So-called ‘best in class’ companies are reducing cost pressures by linking lean scheduling software to their ERP systems and real-time data from the shop floor, according to a study by analyst AberdeenGroup.
The organisation says it investigated companies in North America, Europe and Asia/Pacific in the automotive, aerospace, industrial equipment, metals, food, beverages, hi-tech and pharmaceutical sectors – with the objective of measuring achievable benefits from lean manufacturing.
It finds that key requirements for a company to be seen as ‘best in class’ were that decision-makers needed to know: current state of the production plan or schedule; current state of execution against the plan; current customer demand; and current status of WIP (work in progress).
The most important metrics used to measure benefits were: on-time delivery; throughput time improvement; reduction in manufacturing cycle time; improvement in scrap levels; and how quality levels are affected.

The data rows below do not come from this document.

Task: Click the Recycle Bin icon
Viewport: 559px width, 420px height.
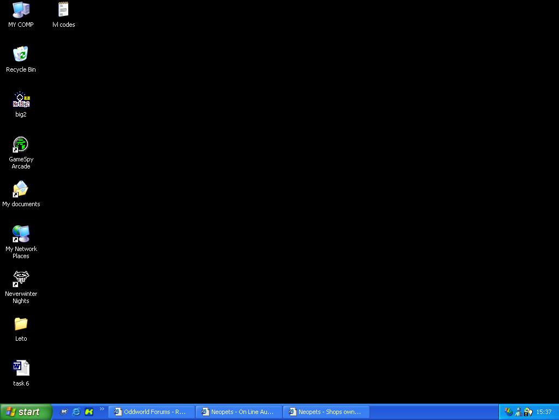Action: [21, 55]
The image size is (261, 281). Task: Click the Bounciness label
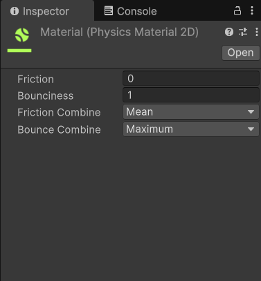[x=46, y=96]
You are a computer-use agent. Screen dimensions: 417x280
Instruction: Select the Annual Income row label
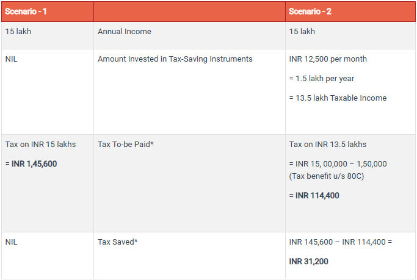click(x=125, y=31)

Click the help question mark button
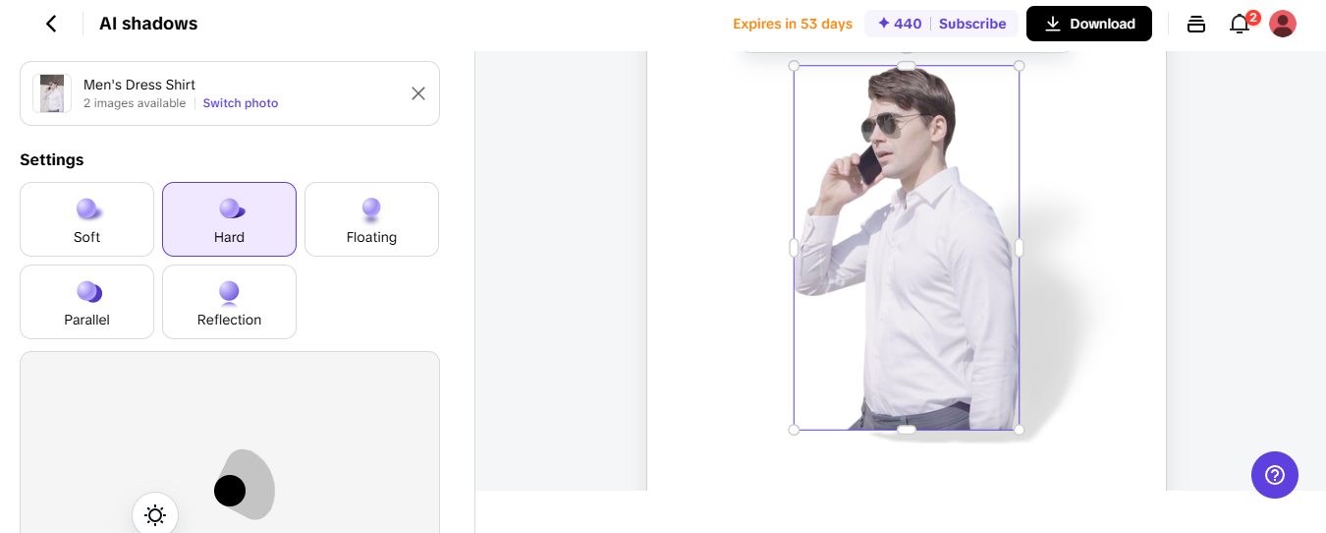point(1275,475)
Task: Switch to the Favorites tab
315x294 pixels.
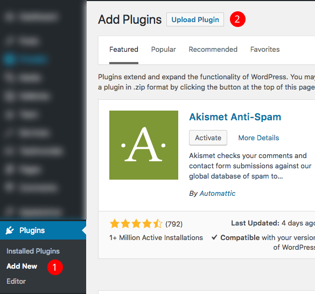Action: (265, 50)
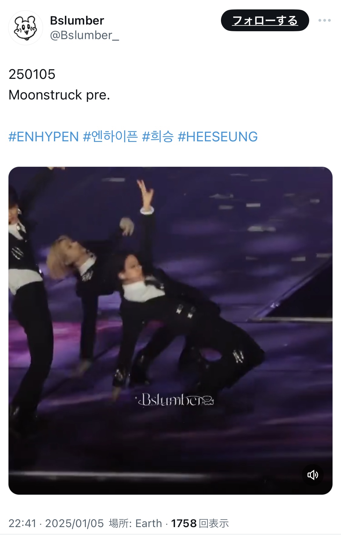
Task: Open the three-dot more options menu
Action: click(324, 20)
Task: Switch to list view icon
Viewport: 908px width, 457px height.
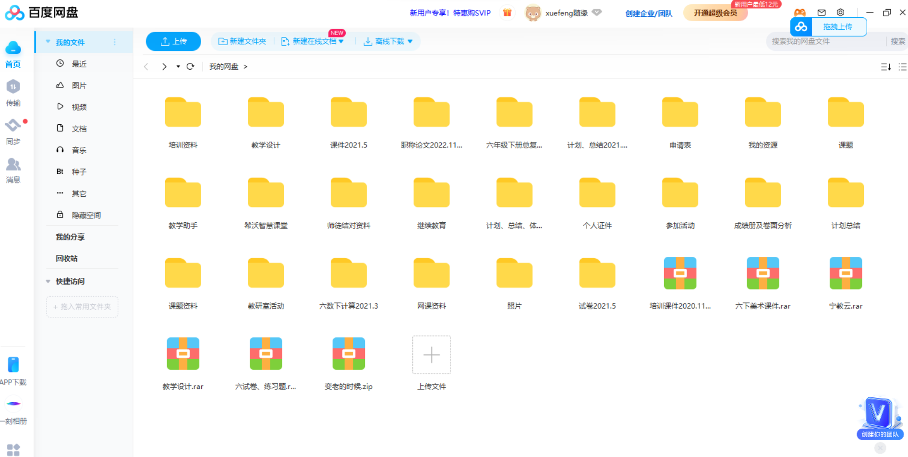Action: pyautogui.click(x=902, y=67)
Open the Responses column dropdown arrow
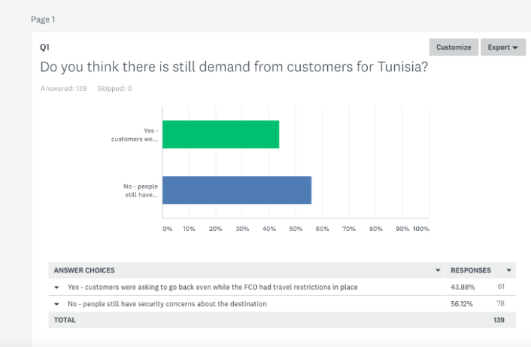This screenshot has width=531, height=347. pos(508,270)
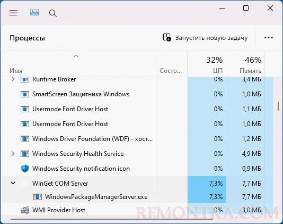Click the horizontal scrollbar at bottom
Screen dimensions: 283x224
[x=112, y=219]
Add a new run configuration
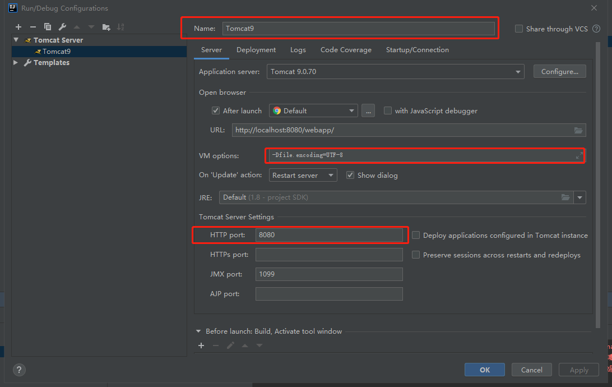Image resolution: width=612 pixels, height=387 pixels. click(18, 27)
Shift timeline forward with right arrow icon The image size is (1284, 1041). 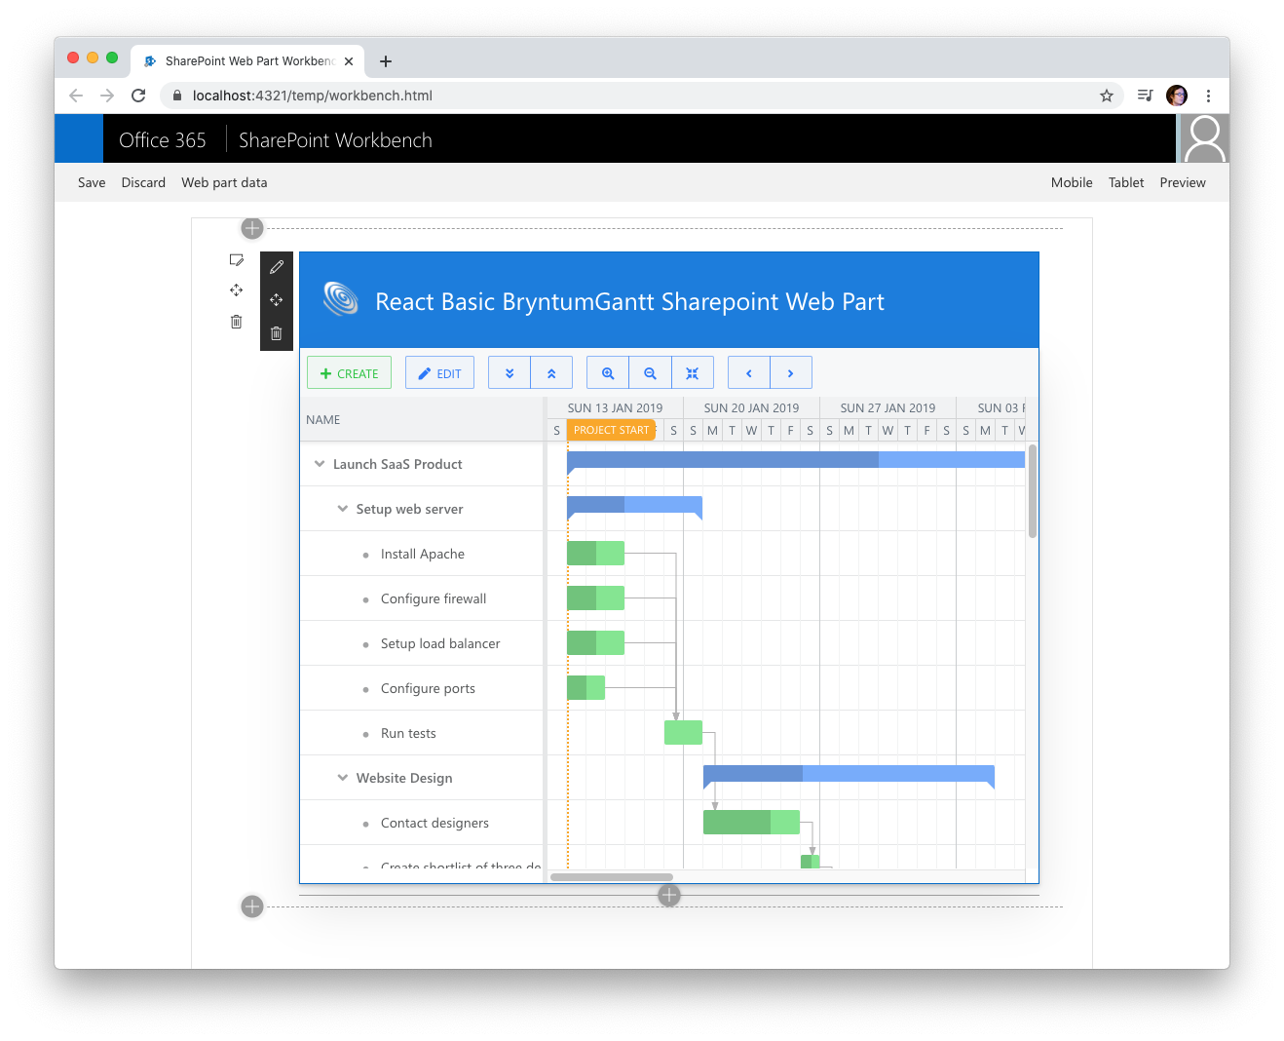point(791,372)
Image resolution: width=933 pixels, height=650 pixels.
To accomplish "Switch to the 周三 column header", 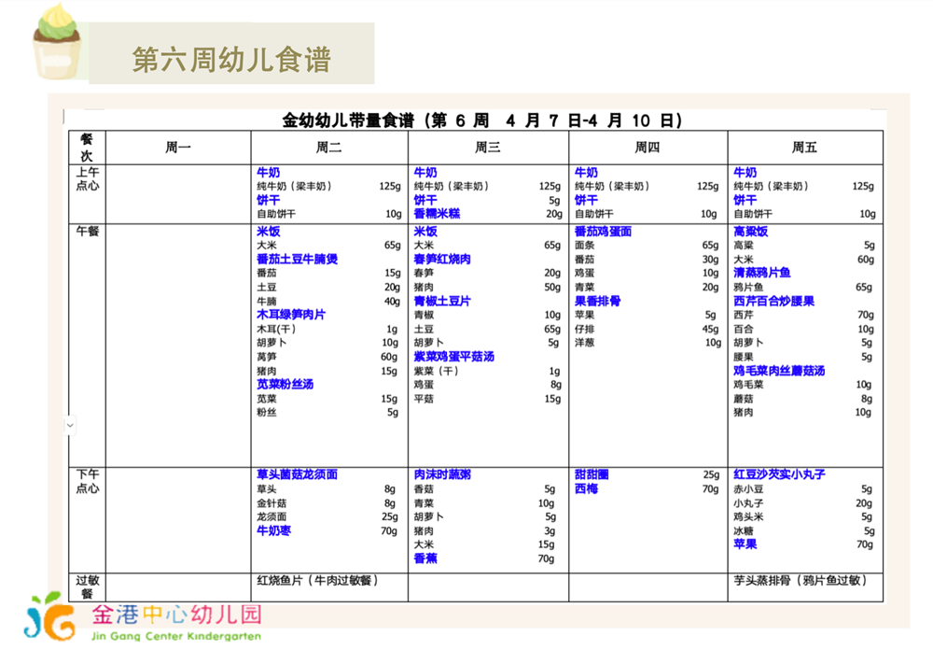I will click(x=486, y=147).
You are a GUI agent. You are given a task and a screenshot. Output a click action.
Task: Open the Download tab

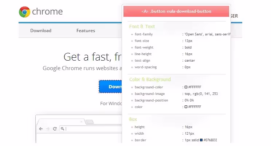tap(40, 31)
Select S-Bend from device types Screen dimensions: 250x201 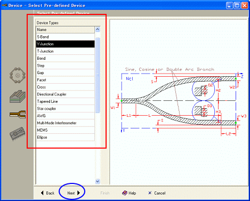coord(65,37)
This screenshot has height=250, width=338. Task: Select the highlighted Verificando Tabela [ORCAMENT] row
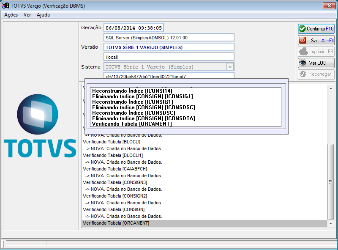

Aberdeen believes a new generation of lean professional is emerging – that o. the old ideas of IT-free lean implementations, using only manual systems, such as Kanban squares, have been superseded by a focus on specific KPIs, such as cost reduction.
It recommends:
1 Standardise lean scheduling and execution best practises across the organisation, based on the findings of a continuous improvement team.
2 Maintain the autonomy of decision makers by giving them the visibility to make effective decisions.
3 Adopt lean software applications and integrate with ERP.
4 Measure on-time delivery, WIP and scrap on a regular basis.
Says lean APS developer Preactor’s CEO Mike Novels: “It’s very positive to have an independent company with the reputation of AberdeenGroup confirm what we and our users have been saying for many years. Namely that Lean scheduling software that empowers the planner lies at the heart of achieving lower WIP, better on time delivery performance and higher efficiency.”